The employment standards acts of each province and territory apply to almost all workers who reside within that province or territory.

Exceptions may exist when it comes to agricultural workers and harvesters.

In some provinces/territories, agricultural workers are called or classified under the term “farm workers”. Often distinctions are not made between the two except for details about wages.

Note that rules are different from province/territory to province/territory when it comes to the rights of agricultural workers and harvesters – though they may have similarities. You have to consult the employment standards act of your province and territory to see what rights these workers have under the act or else consult a lawyer.

Here are a few examples of how different provinces deal with agricultural workers and harvesters.

British Columbia

Farm workers are defined under the Employment Standards Act of B.C. as a person employed in farming, ranching, orchard or agricultural operation and who have principal employment responsibilities.

Under the ESA, though farm workers are covered, there are exceptions to their coverage:

  • Minimum wage: Farm workers who harvest specified crops by hand may be paid by piece rate, but there must be a minimum piece rate for each crop. All other farm workers must be paid at least the minimum wage;
  • All farm workers must be paid at least twice a month; and
  • Piece-rate harvesters may be paid at least 80 percent of total estimated wages owing at the middle of each month. All remaining wages must be paid within eight days of the end of the month.

Ontario

Though farms have to follow the Employment Standards Act of Ontario, not all of the work that is done on a farm is considered agricultural work or farming under the ESA.

The ESA classifies agricultural workers into four categories, which includes farm workers and harvesters and it does so because harvesters may get some benefits that farm workers don’t get.

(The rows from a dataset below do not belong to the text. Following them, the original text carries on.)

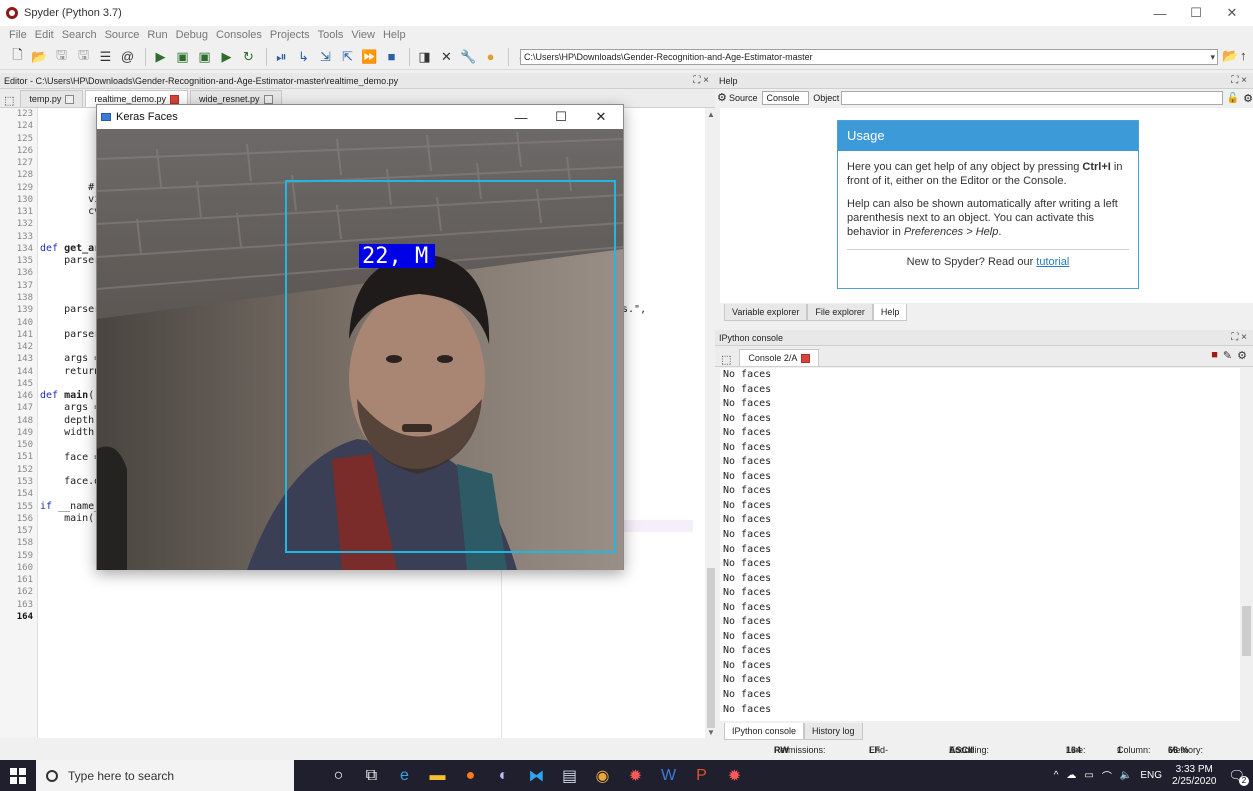 The width and height of the screenshot is (1253, 791). Describe the element at coordinates (18, 776) in the screenshot. I see `start-button` at that location.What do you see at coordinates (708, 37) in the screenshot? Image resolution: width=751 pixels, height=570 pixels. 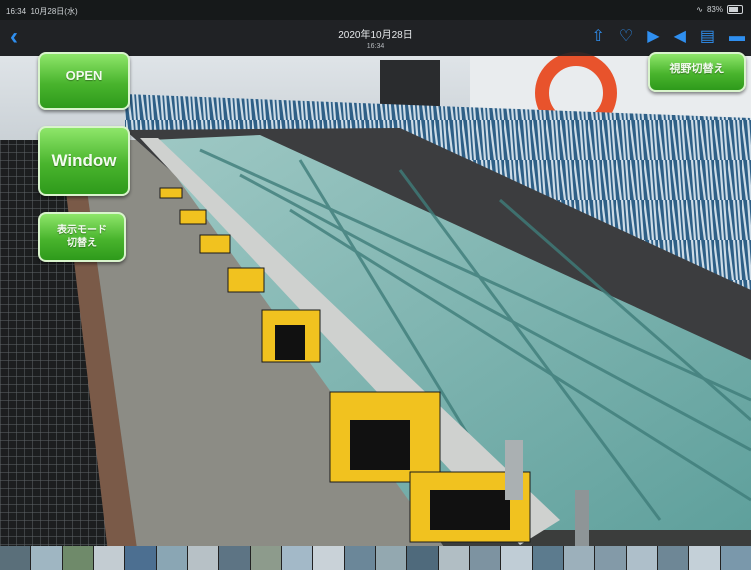 I see `trash-icon: ▤` at bounding box center [708, 37].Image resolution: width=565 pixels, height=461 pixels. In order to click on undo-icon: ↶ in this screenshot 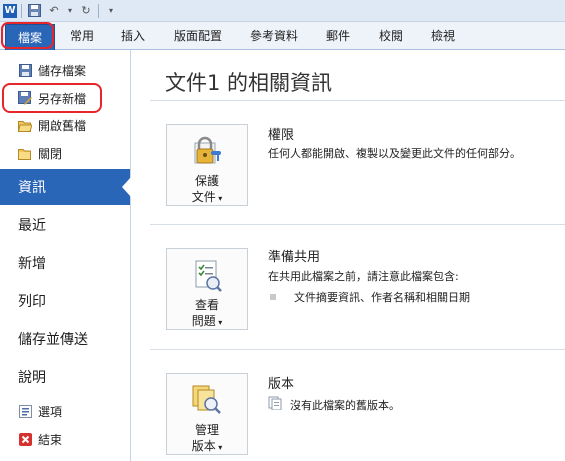, I will do `click(54, 11)`. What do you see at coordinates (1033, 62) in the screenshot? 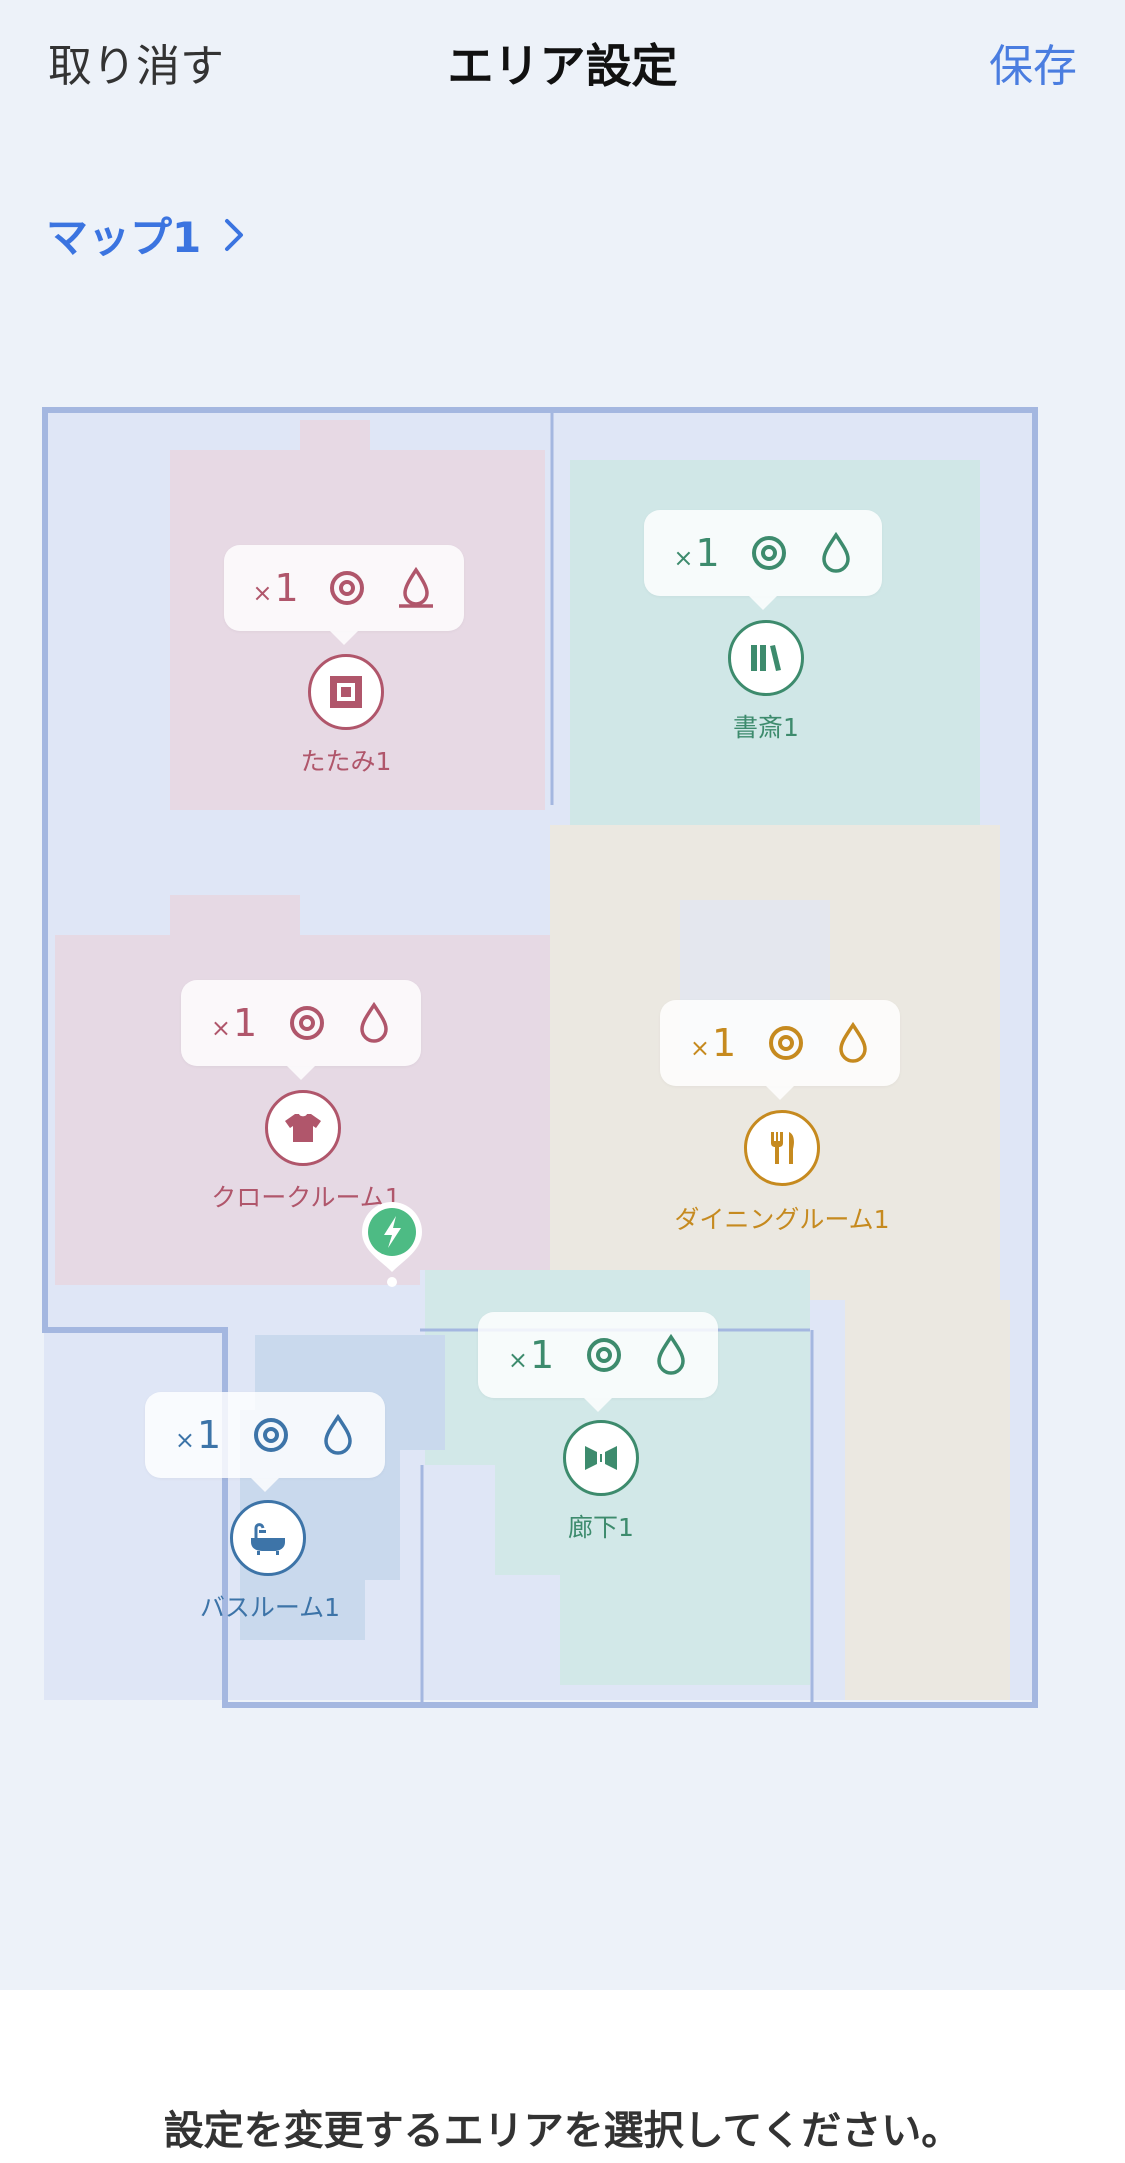
I see `save-button: 保存` at bounding box center [1033, 62].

Harvesters, for example, are entitled to minimum wage and vacation pay in certain cases, but farm workers are not entitled to the same benefits.

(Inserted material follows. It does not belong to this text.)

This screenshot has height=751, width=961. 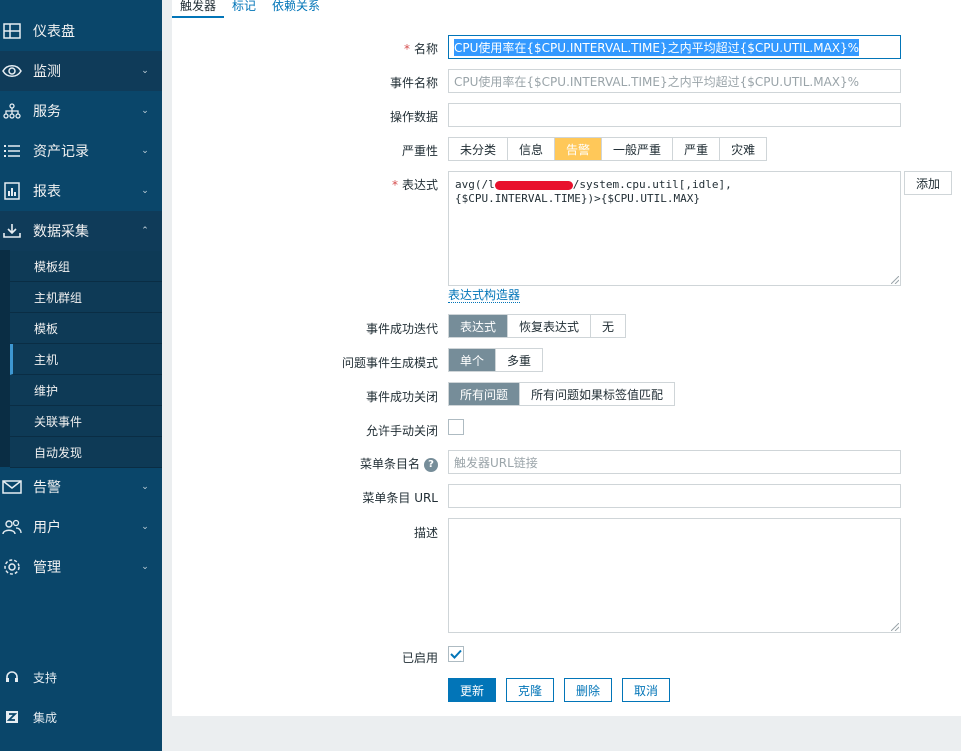 I want to click on severity-information: 信息, so click(x=532, y=149).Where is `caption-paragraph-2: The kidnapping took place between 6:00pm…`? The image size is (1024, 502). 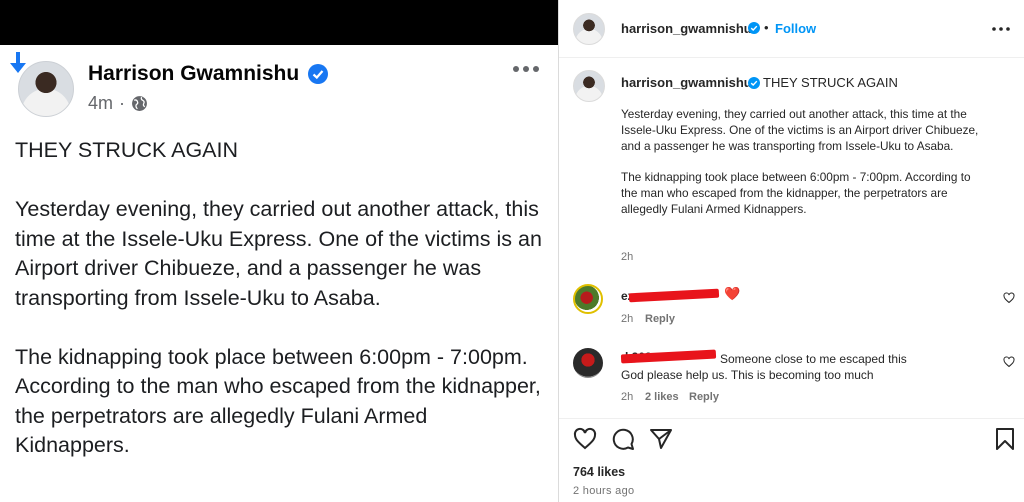 caption-paragraph-2: The kidnapping took place between 6:00pm… is located at coordinates (796, 193).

Harvester’s rights include:

  • Regular payment of wages and wage statements;
  • Leaves of absence;
  • Termination notice and / or pay and severance pay;
  • Equal pay for equal work;
  • Minimum wage;
  • Vacation with pay (after being employed for 13 weeks as a harvester); and
  • Public holidays (after being employed for 13 weeks as a harvester)

Farm worker’s rights include:

  • Regular payment of wages and wage statements;
  • Leaves of absence;
  • Termination notice and /or pay and severance pay; and
  • Equal pay for equal work.

Alberta

Alberta has just updated protections for agricultural workers by introducing new legislation when it comes to farm and ranch workers.

Alberta introduced the Enhanced Protection for Farm and Ranch Workers Act and it became law in December 2015. The changes came into effect starting on January 1, 2016. The new rules will apply only to farm and ranch operations that employ paid workers. They won’t apply to owners or family members of owners.

Some of the changes include:

  • As of January 1, 2016, farm and ranch workers are covered under the Workers Compensation Board insurance coverage. Employers have to comply by April 30, 2016;
  • These workers are also now covered by the Occupational Health and Safety Act of Alberta and are able to refuse unsafe work. OHS will investigate injuries and fatalities; and
  • Employment standards and labour relations will be developed for these workers in consultation with the industry. Exemptions remain until there are new regulations.

If you are an agricultural worker or harvester and have questions regarding your employment rights or you have issues with your employer, consult a lawyer.